US-based Axsome Therapeutics has entered into an exclusive license agreement with Pharmanovia to further develop and market Sunosi (solriamfetol), a medicine used to improve wakefulness and reduce excessive daytime sleepiness in adults with narcolepsy or obstructive sleep apnea, in Europe and certain countries in the Middle East and North Africa (MENA).
Pharmanovia, a global pharmaceutical company that revitalizes, extends, and expands the lifecycle of already-established medicines, will handle local clinical and regulatory activities and be responsible for all ongoing and future clinical studies in Europe and MENA, per the agreement. Axsome will receive an upfront payment of $66 million and is eligible to receive sales-based and other milestones totaling up to $101 million.
“We are pleased to collaborate with Pharmanovia, a company which shares our excitement and commitment to maximize the potential of Sunosi for patients worldwide,” says Herriot Tabuteau, MD, CEO of Axsome, in a press release. “Pharmanovia’s strong commercial platform is well suited to expand the availability of and access for this important treatment across Europe and MENA.”
Axsome acquired Sunosi from Jazz Pharmaceuticals last May.

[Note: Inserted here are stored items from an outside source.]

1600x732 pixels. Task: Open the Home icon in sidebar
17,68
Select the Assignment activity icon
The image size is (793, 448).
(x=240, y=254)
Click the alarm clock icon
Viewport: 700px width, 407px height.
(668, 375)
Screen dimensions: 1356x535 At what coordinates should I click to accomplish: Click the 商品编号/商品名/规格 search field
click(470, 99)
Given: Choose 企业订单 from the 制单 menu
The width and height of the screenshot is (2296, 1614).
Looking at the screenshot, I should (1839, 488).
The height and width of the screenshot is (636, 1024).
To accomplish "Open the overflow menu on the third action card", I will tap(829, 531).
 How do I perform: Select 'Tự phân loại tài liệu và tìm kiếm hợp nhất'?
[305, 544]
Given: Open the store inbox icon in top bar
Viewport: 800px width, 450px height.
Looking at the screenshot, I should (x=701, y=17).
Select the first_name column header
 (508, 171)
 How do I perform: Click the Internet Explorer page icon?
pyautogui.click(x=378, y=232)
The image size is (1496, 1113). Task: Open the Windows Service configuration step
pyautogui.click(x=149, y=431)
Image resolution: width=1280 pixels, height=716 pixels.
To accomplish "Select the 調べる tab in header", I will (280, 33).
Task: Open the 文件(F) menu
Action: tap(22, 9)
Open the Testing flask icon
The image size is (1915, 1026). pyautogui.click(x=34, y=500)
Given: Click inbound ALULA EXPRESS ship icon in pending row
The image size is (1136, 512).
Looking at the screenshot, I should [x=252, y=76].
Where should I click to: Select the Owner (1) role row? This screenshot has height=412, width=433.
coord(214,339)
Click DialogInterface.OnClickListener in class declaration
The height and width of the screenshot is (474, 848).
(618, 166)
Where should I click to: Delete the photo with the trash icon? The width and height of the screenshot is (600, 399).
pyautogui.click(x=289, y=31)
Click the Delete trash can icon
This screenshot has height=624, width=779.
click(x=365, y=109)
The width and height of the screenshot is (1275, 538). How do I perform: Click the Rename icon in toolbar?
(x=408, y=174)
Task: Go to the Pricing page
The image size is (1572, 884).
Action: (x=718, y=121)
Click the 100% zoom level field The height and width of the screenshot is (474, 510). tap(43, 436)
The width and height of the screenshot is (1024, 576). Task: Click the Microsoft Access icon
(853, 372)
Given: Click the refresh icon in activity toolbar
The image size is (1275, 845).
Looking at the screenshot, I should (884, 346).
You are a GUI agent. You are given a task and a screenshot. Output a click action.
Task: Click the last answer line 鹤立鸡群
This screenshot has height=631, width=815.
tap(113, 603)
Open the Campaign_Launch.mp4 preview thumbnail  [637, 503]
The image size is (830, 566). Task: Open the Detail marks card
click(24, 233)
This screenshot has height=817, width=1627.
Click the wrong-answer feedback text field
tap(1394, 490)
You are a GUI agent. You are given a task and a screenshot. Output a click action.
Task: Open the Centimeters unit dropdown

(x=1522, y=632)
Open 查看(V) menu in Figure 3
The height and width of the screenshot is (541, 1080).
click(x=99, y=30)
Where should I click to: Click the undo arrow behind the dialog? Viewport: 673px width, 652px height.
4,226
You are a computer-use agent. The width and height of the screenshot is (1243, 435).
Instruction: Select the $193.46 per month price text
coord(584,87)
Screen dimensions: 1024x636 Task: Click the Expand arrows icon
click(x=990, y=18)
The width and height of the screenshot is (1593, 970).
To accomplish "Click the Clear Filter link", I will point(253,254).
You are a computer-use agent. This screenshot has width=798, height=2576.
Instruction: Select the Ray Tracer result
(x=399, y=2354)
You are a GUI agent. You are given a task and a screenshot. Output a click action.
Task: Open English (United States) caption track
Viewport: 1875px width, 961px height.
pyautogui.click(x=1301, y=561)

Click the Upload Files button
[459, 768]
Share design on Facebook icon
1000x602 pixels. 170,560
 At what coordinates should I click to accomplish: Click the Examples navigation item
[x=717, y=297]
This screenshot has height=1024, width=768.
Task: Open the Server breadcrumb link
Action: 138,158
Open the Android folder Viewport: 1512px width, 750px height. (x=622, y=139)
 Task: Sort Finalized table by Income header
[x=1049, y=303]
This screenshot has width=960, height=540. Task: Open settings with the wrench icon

Sunosi received US Food and Drug Administration approval on March 20, 2019, and was designated a Schedule IV medicine by the US Drug Enforcement Agency on June 17, 2019.
Sunosi was approved by the European Medicines Agency in 2020 based on data from randomized placebo-controlled studies in patients with excessive daytime sleepiness associated with narcolepsy or obstructive sleep apnea that demonstrated the superiority of Sunosi relative to placebo.
According to Pharmanovia CEO James Burt in a press release, a phase 3 study and longer-term extension study exploring the safety and effectiveness of Sunosi in children with narcolepsy will be initiated by Pharmanovia with the aim of bringing the therapy to young people affected by the disease.